SBP review shows 9.1b digital transactions mark record year amid trust, connectivity challenges
State Bank of Pakistan. Photo: File
KARACHI:
Pakistan’s digital payments landscape continues to expand at an impressive pace. Yet the State Bank of Pakistan’s (SBP) latest Annual Payment Systems Review (FY2024-25) warns that deep-seated structural, operational and regulatory challenges could slow the country’s transition to a fully digital economy.
The report shows retail payment transactions surged to 9.1 billion, valued at Rs612 trillion. This represents a 38% increase in volume and 12% in value compared to last year. Digital channels now account for nearly 88% of these transactions, a leap from 78% in FY2023.
While the payments infrastructure expanded significantly, distribution remains highly urban-centric. POS terminals grew 56% to 195,849 and QR-enabled merchants doubled to around 1.1 million. However, rural and semi-urban areas still rely heavily on over-the-counter (OTC) transactions at bank branches or branchless agents.

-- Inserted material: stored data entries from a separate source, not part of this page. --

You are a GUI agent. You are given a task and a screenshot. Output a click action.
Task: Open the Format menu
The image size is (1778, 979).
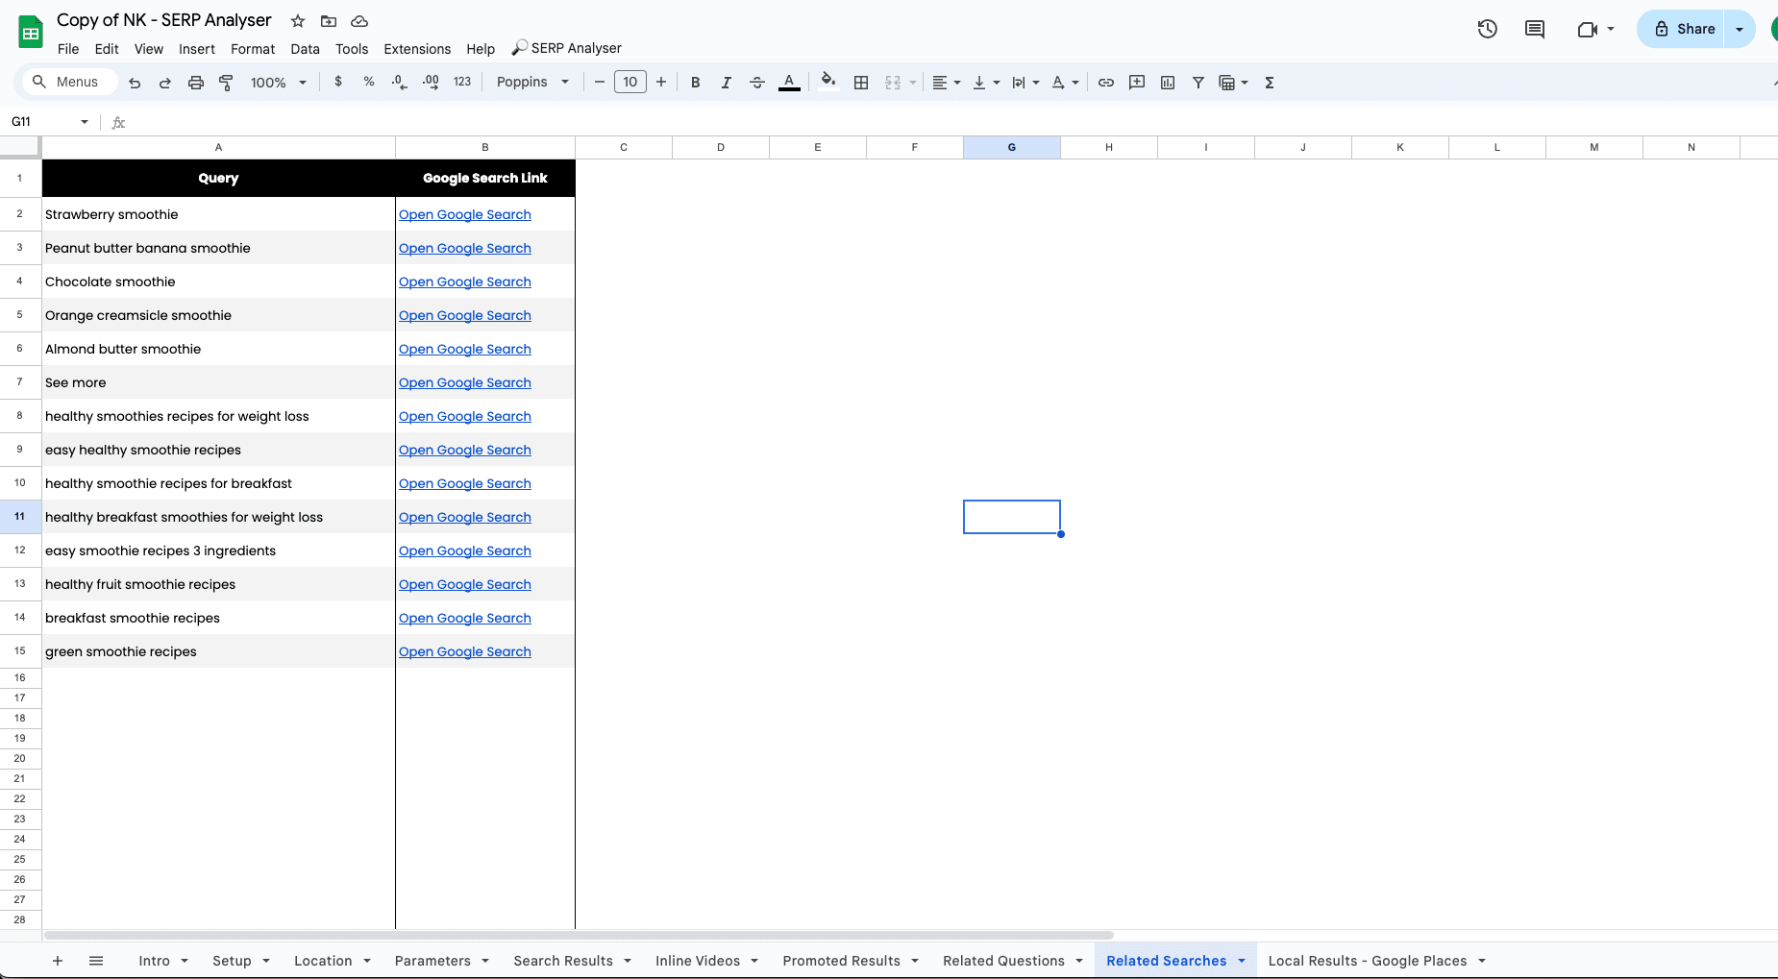point(253,49)
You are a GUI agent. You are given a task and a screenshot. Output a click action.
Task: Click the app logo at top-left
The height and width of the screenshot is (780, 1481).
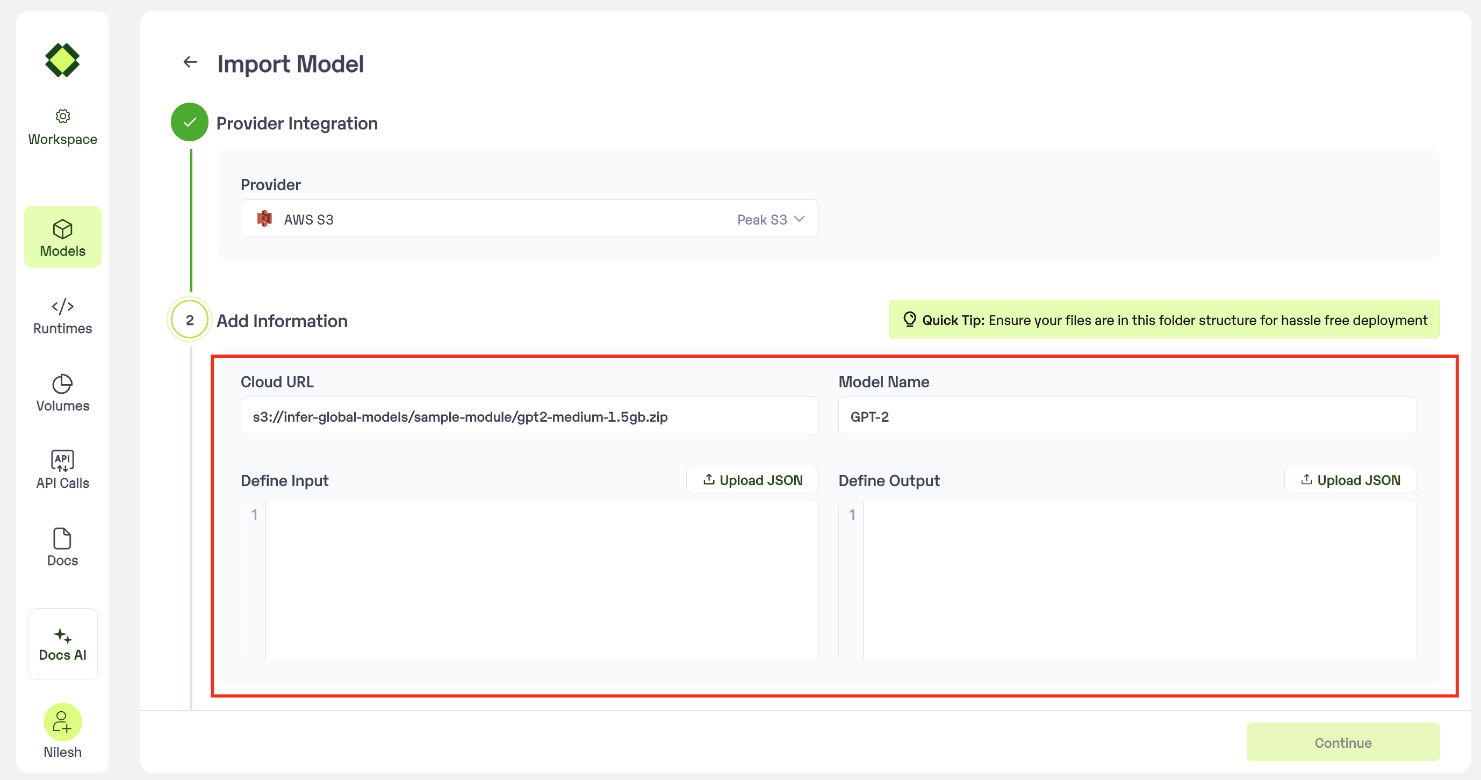[63, 60]
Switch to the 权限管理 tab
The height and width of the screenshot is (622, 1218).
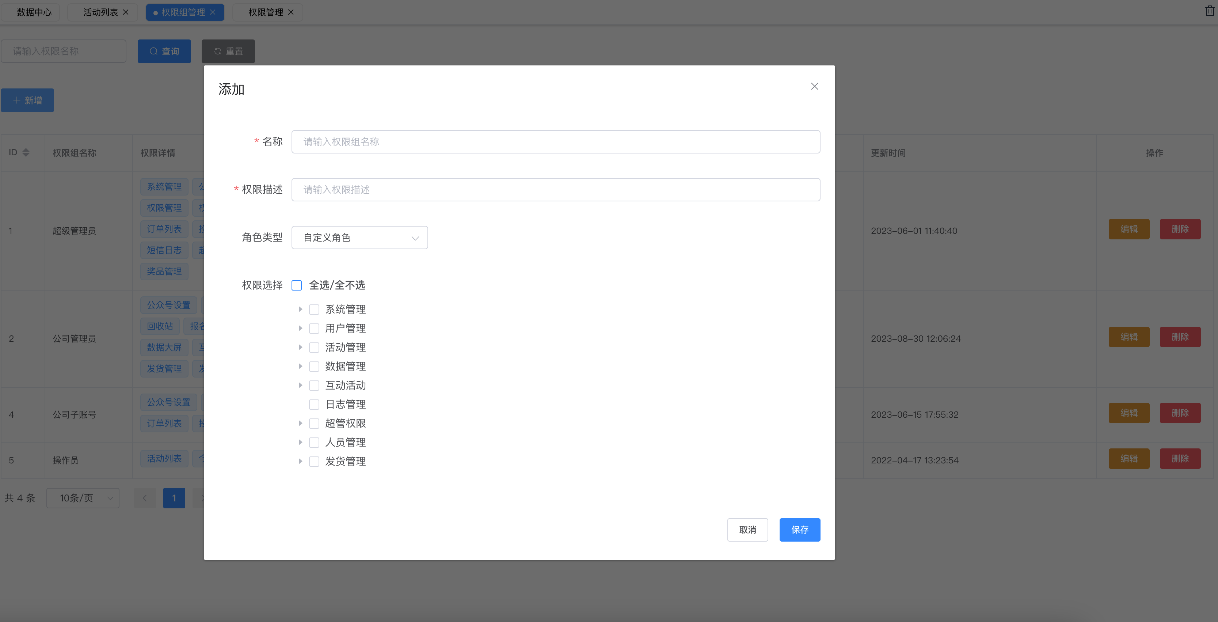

Despite visible progress in infrastructure rollout, Pakistan’s payment ecosystem continues to face uneven adoption across socioeconomic and geographic segments, the SBP report cautions. The country’s 731,814 branchless banking agents play a crucial role in financial outreach. Yet many regions remain underserved due to low digital literacy, patchy internet connectivity and inconsistent agent liquidity.
ATMs, now exceeding 20,000 nationwide, remain primarily cash-withdrawal points. Some 98% of their use involves dispensing rather than depositing funds. This continued reliance on cash underscores what the central bank describes as Pakistan’s “sticky cash culture”. Deep-seated consumer habits and trust deficits hinder migration to digital modes.

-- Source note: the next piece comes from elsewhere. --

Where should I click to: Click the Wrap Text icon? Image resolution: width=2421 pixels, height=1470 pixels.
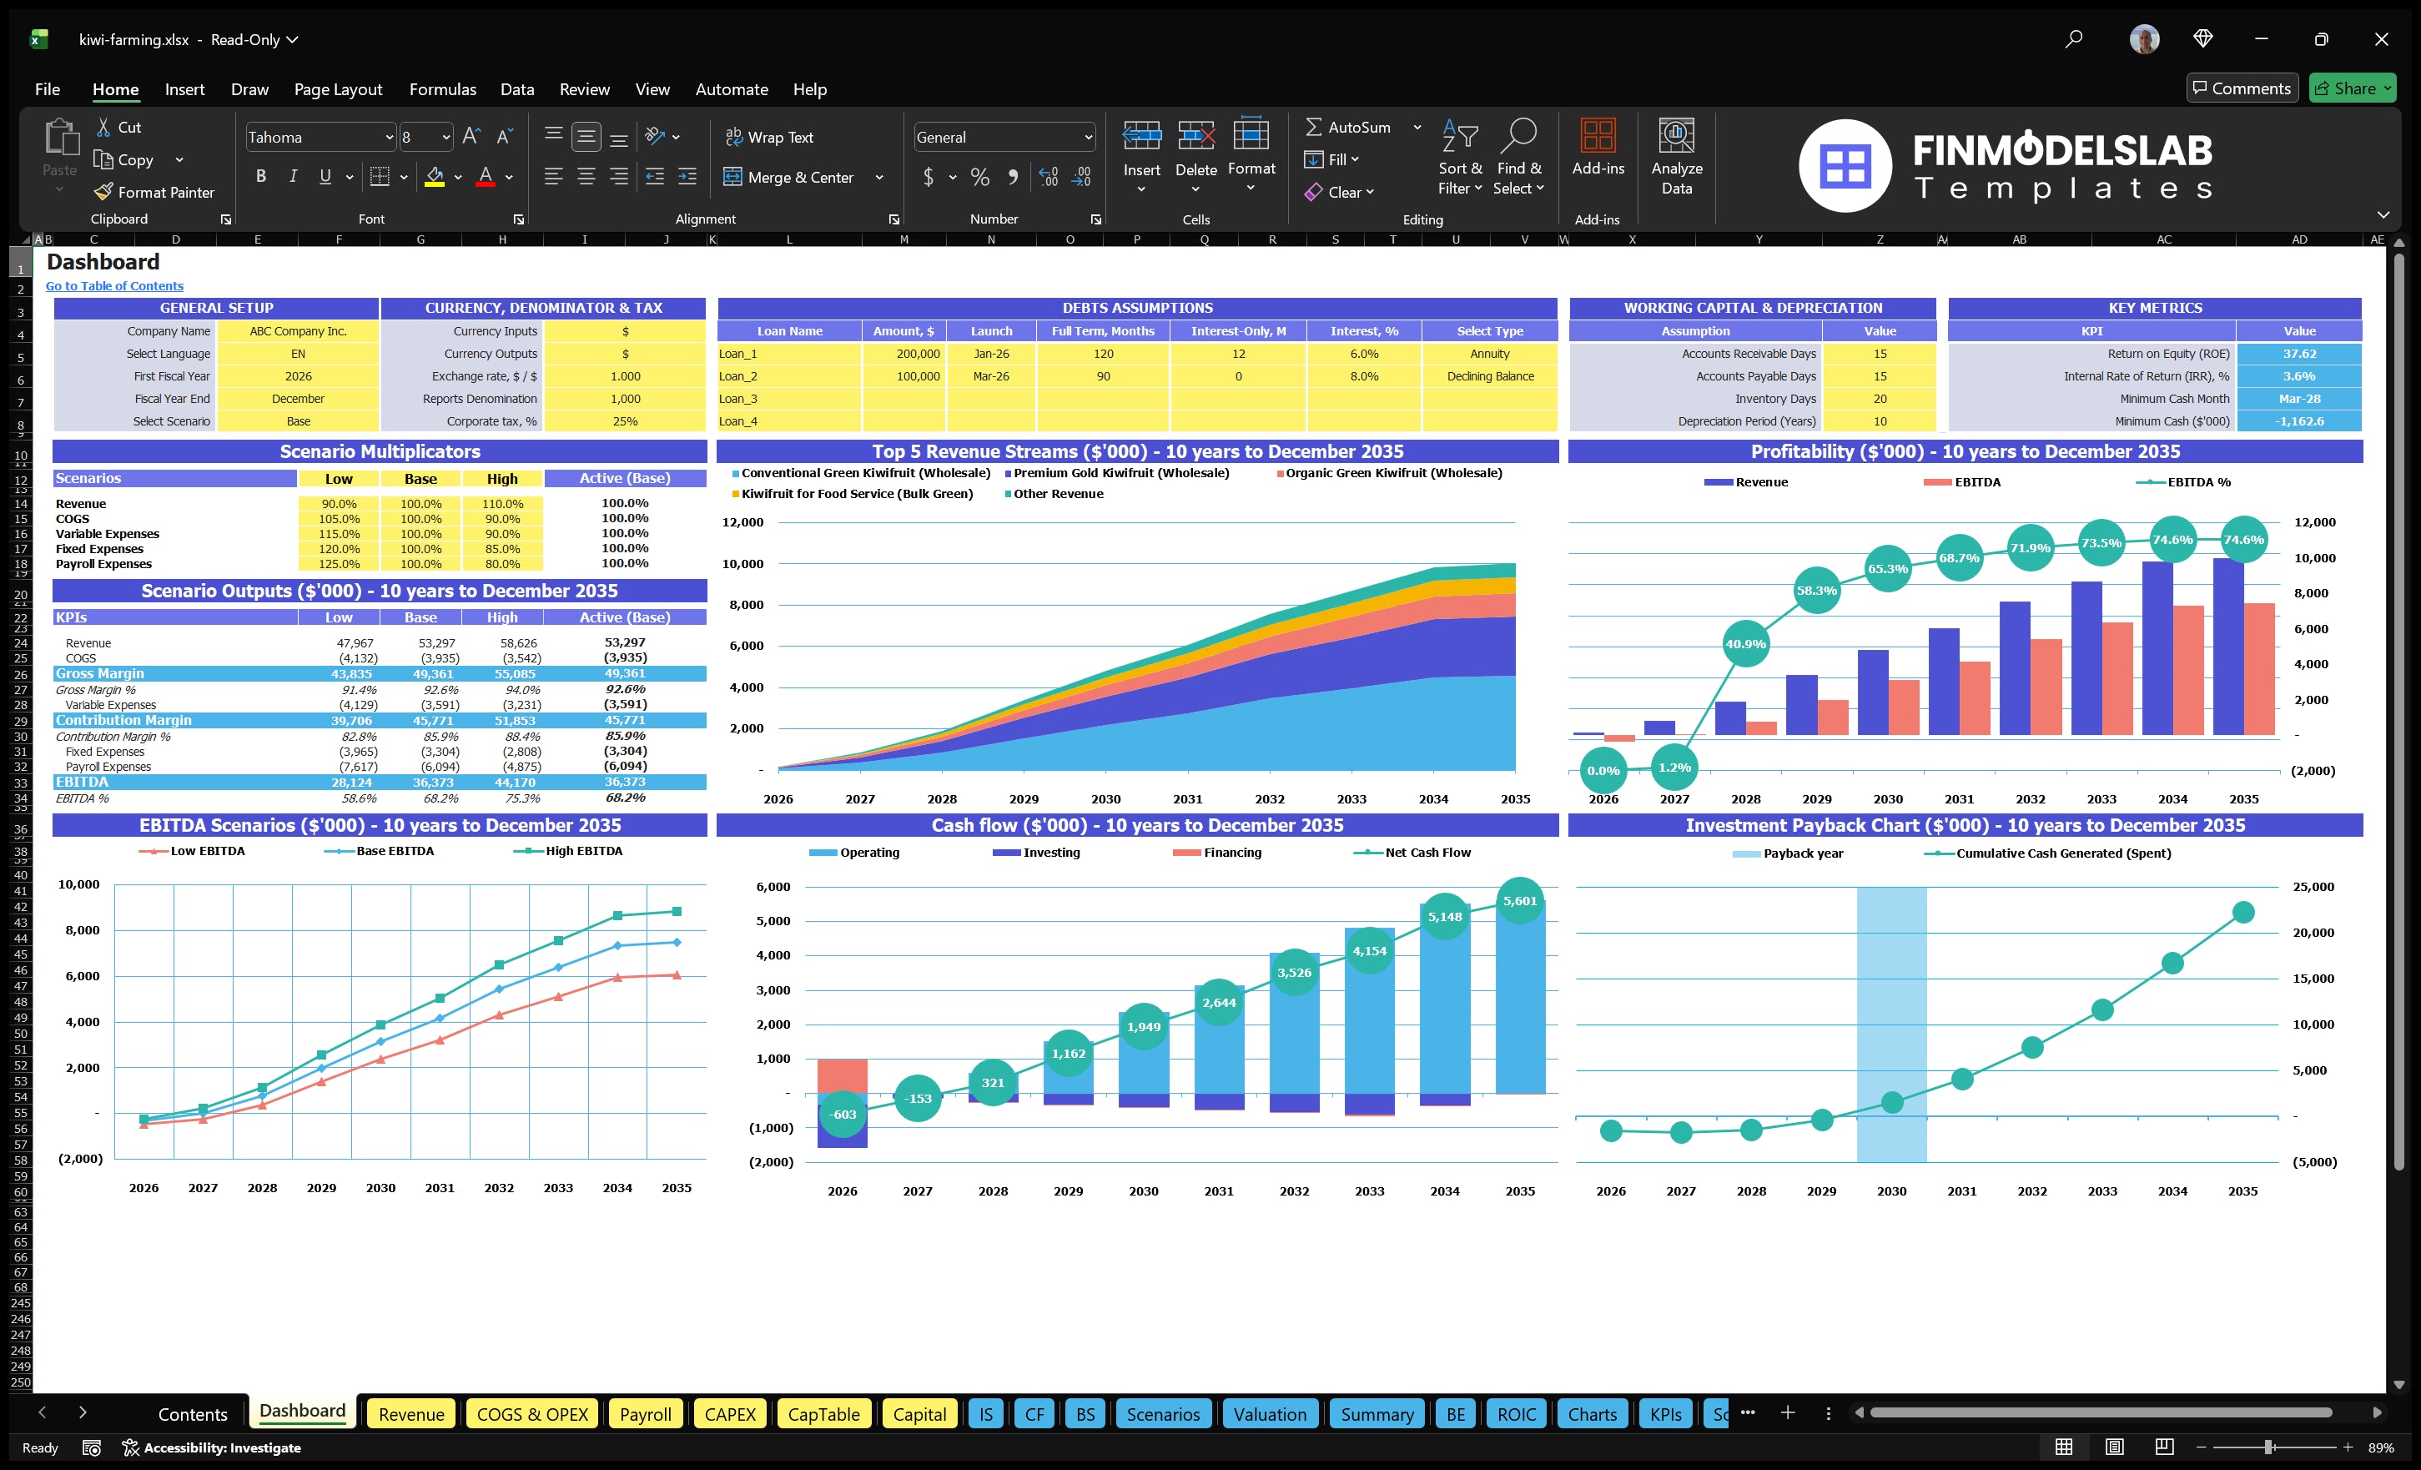point(734,137)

The review also points to regulatory bottlenecks and interoperability issues between banks, Electronic Money Institutions (EMIs) and fintech platforms. Although Raast has processed 1.9 billion transactions worth Rs44.3 trillion since inception, integrating newer players and ensuring consistent uptime remain ongoing challenges.
The launch of PRISM+, Pakistan’s upgraded Real-Time Gross Settlement (RTGS) platform adopting ISO 20022 standards, represents a major leap for large-value payments. Yet the transition also demands “sustained investment in compliance, cybersecurity and capacity building” across participating banks, according to the SBP. Smaller financial institutions, particularly microfinance banks, often struggle with the high cost of system upgrades and technical integration.
With digital transactions expanding exponentially, cyber risk has become a growing concern. Vulnerabilities exist around authentication, data privacy and fraud detection. As transaction volumes balloon, so do incidents of phishing and social engineering scams targeting customers of mobile banking and wallet platforms.
Industry insiders note that while the central bank’s cybersecurity guidelines are robust, implementation across smaller banks and fintechs remains inconsistent. The absence of a unified fraud reporting framework further limits sector-wide responses to digital payment threats.
Despite impressive growth in mobile and e-wallet usage, now totalling nearly 110 million users across platforms, financial inclusion remains shallow. A large share of these accounts are dormant or used only for government transfer programmes. The SBP acknowledges that while initiatives like Raast’s Person-to-Merchant (P2M) feature and the Digital Acceptance at Cattle Markets campaign have expanded visibility, “behavioural and trust barriers” continue to impede adoption.
Cash remains the dominant medium for daily transactions, particularly among small traders and informal workers. They cite high transaction fees, unreliable networks and lack of digital literacy as deterrents.
Pakistan’s fintech sector is evolving rapidly, supported by the launch of SBP’s Regulatory Sandbox in 2025. This allows startups to test new products under controlled conditions. Yet the central bank concedes that balancing innovation with consumer protection and systemic stability remains delicate.